**Task instructions**
All entries below are to be set down again, identical to the source.

[Collected data]
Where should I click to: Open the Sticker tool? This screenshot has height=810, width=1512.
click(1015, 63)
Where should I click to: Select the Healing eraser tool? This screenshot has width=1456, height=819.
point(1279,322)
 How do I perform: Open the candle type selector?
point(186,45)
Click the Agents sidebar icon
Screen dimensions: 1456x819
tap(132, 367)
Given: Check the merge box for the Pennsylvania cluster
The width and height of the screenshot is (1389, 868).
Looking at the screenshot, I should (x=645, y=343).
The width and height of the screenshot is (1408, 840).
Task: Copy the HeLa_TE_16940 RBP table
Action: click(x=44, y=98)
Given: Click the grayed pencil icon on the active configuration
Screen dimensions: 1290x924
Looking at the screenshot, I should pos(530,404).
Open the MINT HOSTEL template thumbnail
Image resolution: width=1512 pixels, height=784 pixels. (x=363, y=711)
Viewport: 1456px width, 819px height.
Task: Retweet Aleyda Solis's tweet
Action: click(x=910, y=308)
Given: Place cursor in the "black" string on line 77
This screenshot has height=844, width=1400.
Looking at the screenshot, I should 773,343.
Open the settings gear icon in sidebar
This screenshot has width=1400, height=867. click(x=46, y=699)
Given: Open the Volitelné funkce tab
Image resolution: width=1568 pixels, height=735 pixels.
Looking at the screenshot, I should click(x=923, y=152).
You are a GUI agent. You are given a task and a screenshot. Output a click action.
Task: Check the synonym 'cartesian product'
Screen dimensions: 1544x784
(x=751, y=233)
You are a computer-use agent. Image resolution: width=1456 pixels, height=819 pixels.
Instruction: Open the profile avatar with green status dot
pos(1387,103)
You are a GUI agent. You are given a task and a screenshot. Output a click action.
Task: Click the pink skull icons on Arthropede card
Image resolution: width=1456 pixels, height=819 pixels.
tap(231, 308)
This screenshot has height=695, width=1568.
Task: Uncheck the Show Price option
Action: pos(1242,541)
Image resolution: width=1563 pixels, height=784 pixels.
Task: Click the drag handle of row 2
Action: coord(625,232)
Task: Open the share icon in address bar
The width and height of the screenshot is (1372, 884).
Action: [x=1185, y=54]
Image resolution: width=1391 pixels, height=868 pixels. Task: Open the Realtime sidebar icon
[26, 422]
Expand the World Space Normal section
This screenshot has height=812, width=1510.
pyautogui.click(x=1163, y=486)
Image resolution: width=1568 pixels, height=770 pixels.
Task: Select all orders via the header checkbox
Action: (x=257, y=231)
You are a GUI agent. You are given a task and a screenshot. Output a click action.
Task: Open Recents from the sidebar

**Task solution**
Where should I click to: Open the Sticker tool? This screenshot has height=810, width=1512.
click(1015, 63)
Where should I click to: Select the Healing eraser tool? This screenshot has width=1456, height=819.
point(1279,322)
 How do I perform: Open the candle type selector?
point(186,45)
Click the Agents sidebar icon
Screen dimensions: 1456x819
tap(132, 367)
Given: Check the merge box for the Pennsylvania cluster
The width and height of the screenshot is (1389, 868).
Looking at the screenshot, I should (x=645, y=343).
The width and height of the screenshot is (1408, 840).
Task: Copy the HeLa_TE_16940 RBP table
Action: click(x=44, y=98)
Given: Click the grayed pencil icon on the active configuration
Screen dimensions: 1290x924
Looking at the screenshot, I should pos(530,404).
Open the MINT HOSTEL template thumbnail
Image resolution: width=1512 pixels, height=784 pixels. (x=363, y=711)
Viewport: 1456px width, 819px height.
Task: Retweet Aleyda Solis's tweet
Action: click(x=910, y=308)
Given: Place cursor in the "black" string on line 77
This screenshot has height=844, width=1400.
Looking at the screenshot, I should 773,343.
Open the settings gear icon in sidebar
This screenshot has width=1400, height=867. click(x=46, y=699)
Given: Open the Volitelné funkce tab
Image resolution: width=1568 pixels, height=735 pixels.
Looking at the screenshot, I should click(x=923, y=152).
You are a GUI agent. You are given a task and a screenshot. Output a click action.
Task: Check the synonym 'cartesian product'
Screen dimensions: 1544x784
(x=751, y=233)
You are a computer-use agent. Image resolution: width=1456 pixels, height=819 pixels.
Instruction: Open the profile avatar with green status dot
pos(1387,103)
You are a GUI agent. You are given a task and a screenshot. Output a click action.
Task: Click the pink skull icons on Arthropede card
Image resolution: width=1456 pixels, height=819 pixels.
tap(231, 308)
This screenshot has height=695, width=1568.
Task: Uncheck the Show Price option
Action: pos(1242,541)
Image resolution: width=1563 pixels, height=784 pixels.
Task: Click the drag handle of row 2
Action: coord(625,232)
Task: Open the share icon in address bar
The width and height of the screenshot is (1372, 884).
Action: [x=1185, y=54]
Image resolution: width=1391 pixels, height=868 pixels. Task: Open the Realtime sidebar icon
[26, 422]
Expand the World Space Normal section
This screenshot has height=812, width=1510.
pyautogui.click(x=1163, y=486)
Image resolution: width=1568 pixels, height=770 pixels.
Task: Select all orders via the header checkbox
Action: (x=257, y=231)
You are a GUI agent. You are given a task and a screenshot. Output a click action.
Task: Open Recents from the sidebar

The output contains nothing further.